DATASET ENTRIES:

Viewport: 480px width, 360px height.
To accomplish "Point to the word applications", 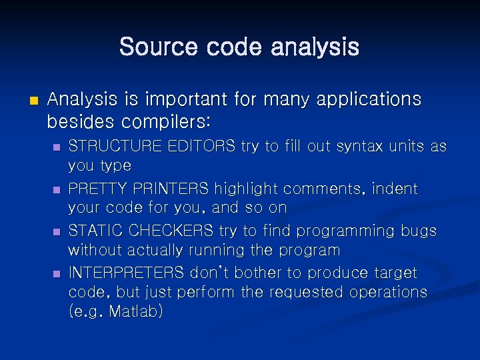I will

...

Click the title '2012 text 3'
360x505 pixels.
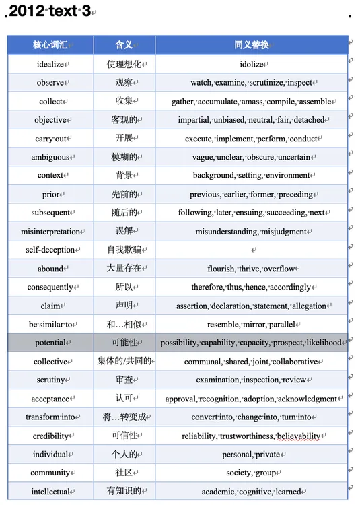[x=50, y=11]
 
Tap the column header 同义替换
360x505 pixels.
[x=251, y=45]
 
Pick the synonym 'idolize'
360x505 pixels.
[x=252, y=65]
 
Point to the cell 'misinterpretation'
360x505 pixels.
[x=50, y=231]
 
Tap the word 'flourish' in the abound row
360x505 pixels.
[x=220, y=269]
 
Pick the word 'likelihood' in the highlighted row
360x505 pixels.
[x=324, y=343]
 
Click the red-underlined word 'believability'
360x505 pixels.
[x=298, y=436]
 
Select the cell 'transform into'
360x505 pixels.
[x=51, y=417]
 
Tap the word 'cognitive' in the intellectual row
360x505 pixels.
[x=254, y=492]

WRITTEN INSTRUCTION:
Rewrite everything from the line containing "Select the cell 'transform into'" down to the line containing "[x=254, y=492]", substituting "Press" for "Tap" and leaving all else unchanged.

RESPONSE TO THIS TASK:
Select the cell 'transform into'
360x505 pixels.
[x=51, y=417]
 
Press the word 'cognitive' in the intellectual row
360x505 pixels.
[x=254, y=492]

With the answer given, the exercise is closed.